Elle en veut un peu à tout le monde pour ça, à l’équipe, à son père, elle devient taciturne, secrète, tourmentée.

Elle n’a pas de vie amoureuse, les garçons et les filles ne l’intéresse pas, elle le dit à son thérapeute. Pourtant, elle va faire une tentative sans conviction. De sa fenêtre, elle aperçoit un jeune homme qui enlasse une jeune femme, ce sera lui le cobaye. Elle s’arrange pour faire sa connaissance (épisode de la lettre subtilisée) ensuite pour qu’il la fasse entrer chez lui. Il y aura un flirt, suivi d’une fellation, qui est pour elle une manière de se protéger de caresses exploratrices indiscrètes du jeune homme.

Il faut attendre longtemps pour que la scène dramatique s’installe. Il y a d’abord les prémisses le long du film, les scènes de douche ou l’on voit Lara  bien ennuyée avec sa non-conformité,  son sexe entre les jambes qu’elle aplatit avec des bandages, et surtout  cette absence de seins qu’elle essaie de cacher de ses mains. Mais un jour dans une réunion entre fille, l’une d’elles, pour le groupe, exige de Lara qu’elle montre son  sexe… Tu vois bien les nôtres lui dit-elle !

…Ce bizutage, dans le contexte d’attente et d’absence de métamorphose de Lara,  va sceller l’engrenage vers le drame et son  automutilation qui forcera son destin.

L’auto-émasculation devrait-on dire,  comme point d’orgue du film ! C’est vendeur. On remarque que les ressorts psychologiques de cet adolescent si peu exposés deviennent alors  explicites pour ce passage à l’acte. Pourquoi  Lara se coupe le sexe ?  Parce qu’on la fait trop attendre et qu’elle a été humiliée par ses collègues. (Avec cette relation cause/effet on est censé ne  plus avoir  de questions à se poser !)

Dernière image, traveling, on est quelque temps plus tard,  on voit Lara marcher à pas vif son éternel sourire qui ne sourit pas, « elle est une femme ».
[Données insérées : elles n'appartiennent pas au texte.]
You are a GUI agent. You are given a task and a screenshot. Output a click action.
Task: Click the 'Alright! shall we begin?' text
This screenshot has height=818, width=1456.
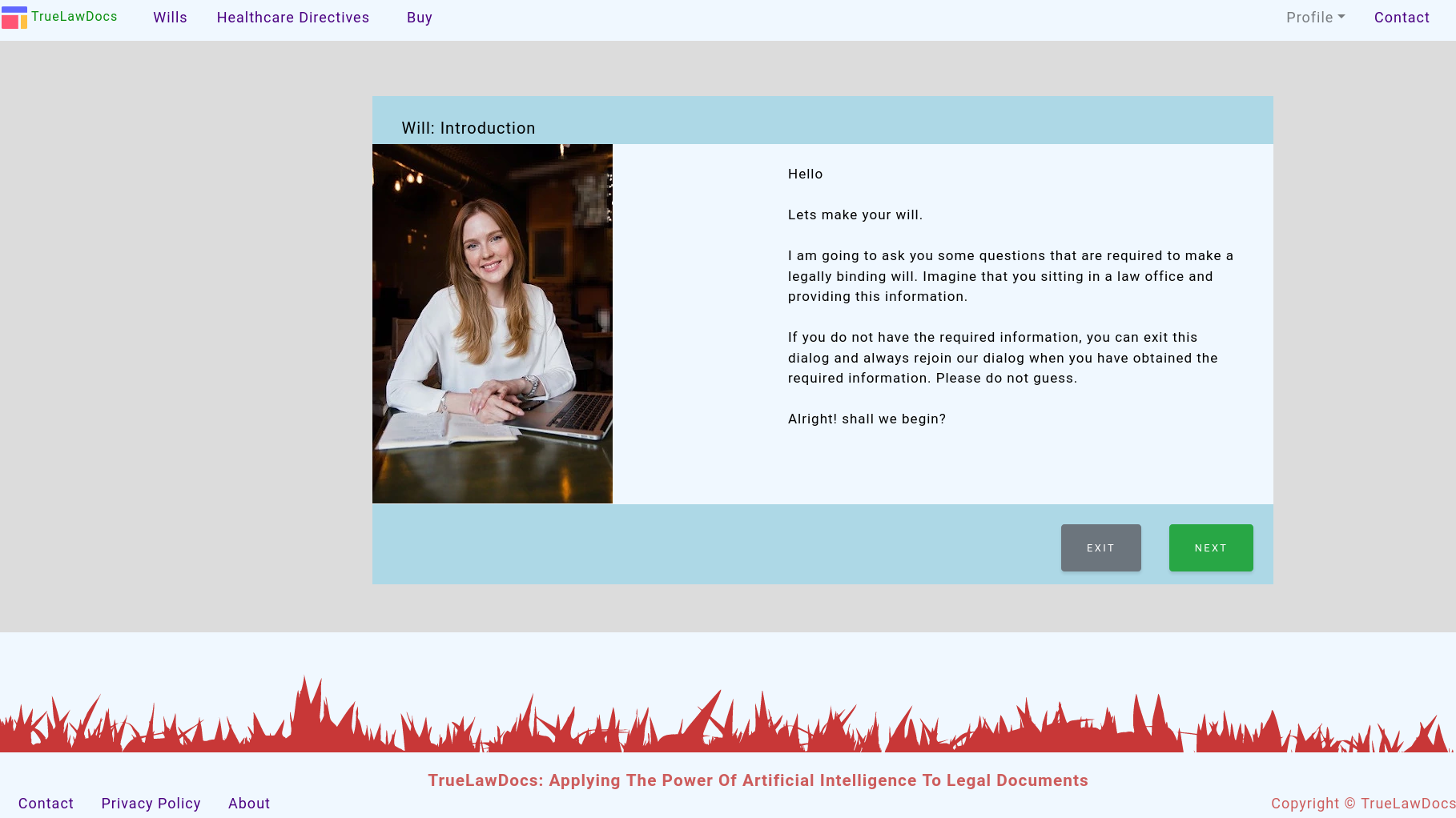point(866,418)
Ce que j’en pense : Le film convient parfaitement au discours dominant contemporain, soit : Il y a des femmes qui naissent dans des corps d’hommes et inversement. Pourquoi, nul ne le sait mais c’est ainsi. La psychogenèse est disqualifiée, par exemple : quid du désir du père, de l’absence de la mère ? Simple contingence, question de spectateur.Ce qu’on nous montre de la demande pressante de Lara est moins signifiant d’une souffrance morale que du besoin d’agir au bon tempo face à son désir symbolique de tuer Victor pour devenir Lara. Pourquoi ? Parce qu’après plus de problème. D’autant que la chirurgie sait faire. Cette idéologie est exprimée par la marche résolue  et fière de Lara à la fin du film.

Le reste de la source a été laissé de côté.